READ MORE: New alcohol guidance focuses on continuum of risk, suggests warning labels

Health Canada considers a standard drink to be 17.05 millilitres of pure alcohol, which is the equivalent of a 341-ml (12 oz) bottle of beer or cider containing 5% alcohol; a 142 ml (5 oz) glass of wine with 12 per cent alcohol or a 43-ml (1.5 oz) shot glass of spirits with 40% alcohol.

Will such labels be required by government and will they work?

“Scientifically, it (cancer risk) has definitively been known for 20 years or more,” Sherk said. “But getting that information out to drinkers has been really difficult, I think for two reasons. First, because it’s not labelled on alcoholic beverages, which it should be. And second, because our governments are retailers of alcohol and it’s a revenue generator for them although, in total, alcohol is a loser for our public coffers because we have to pay so much to treat its effects.”

In 2020, Sherk published a report called ‘The Alcohol Deficit: Canadian government revenue and societal costs from alcohol.’

It found that government took in $10.9 billion in annual revenue from alcohol nationally. But the costs of healthcare, economic loss of production, criminal justice and other direct costs totalled $14.6 billion, creating an annual deficit of $3.7 billion, based on 2014 statistics.

In B.C., net revenues were $1.6 billion but costs were $1.9 billion, a $314 million difference.

The costs were calculated at $744.3 million for economic loss, $673.2 million for health care, $349 million for criminal justice and $169 million in other direct costs.

"The risks of cancer that were highlighted this week are important but the public’s knowledge about the harmful effects of alcohol is 50 years behind what they know about tobacco," Sherk said.

“These things to take years and decades to come to fruition and have everybody understands the harms here,” Sherk said. “Alcohol causes cancer. Sometime, soon, all of us in Canada will know that fact.”

Whether it will take cancer labels on alcohol to create that awareness or whether increasing public concern will lead to a greater demand for labels, remains to be seen.

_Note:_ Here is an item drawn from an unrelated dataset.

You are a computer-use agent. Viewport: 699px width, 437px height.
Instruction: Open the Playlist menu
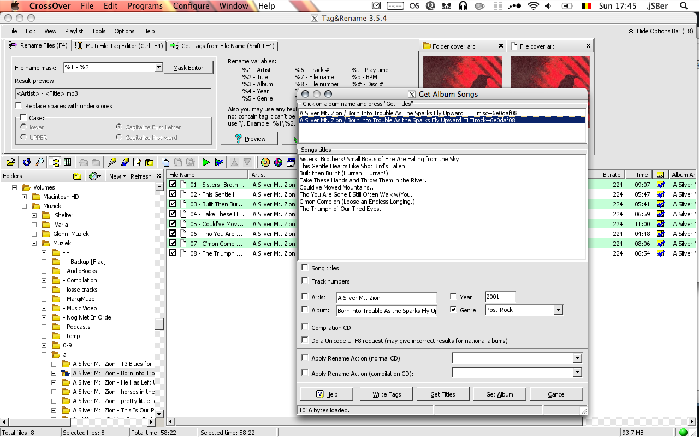(74, 31)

“As we become more knowledgeable of the health effects we, as a population, become more supportive of these warning labels,” Sherk said. “Which is the cause and which is the effect? I think it’s more the education – the public knowledge – driving forward the labelling because we, as the public, are more supportive of the labelling.”

Price, through increased taxes, may also be a factor.

“People become more willing to accept the higher prices if they know how harmful the product is,” he said. “If they think it’s just benign, then they don’t want to pay a higher price on it.”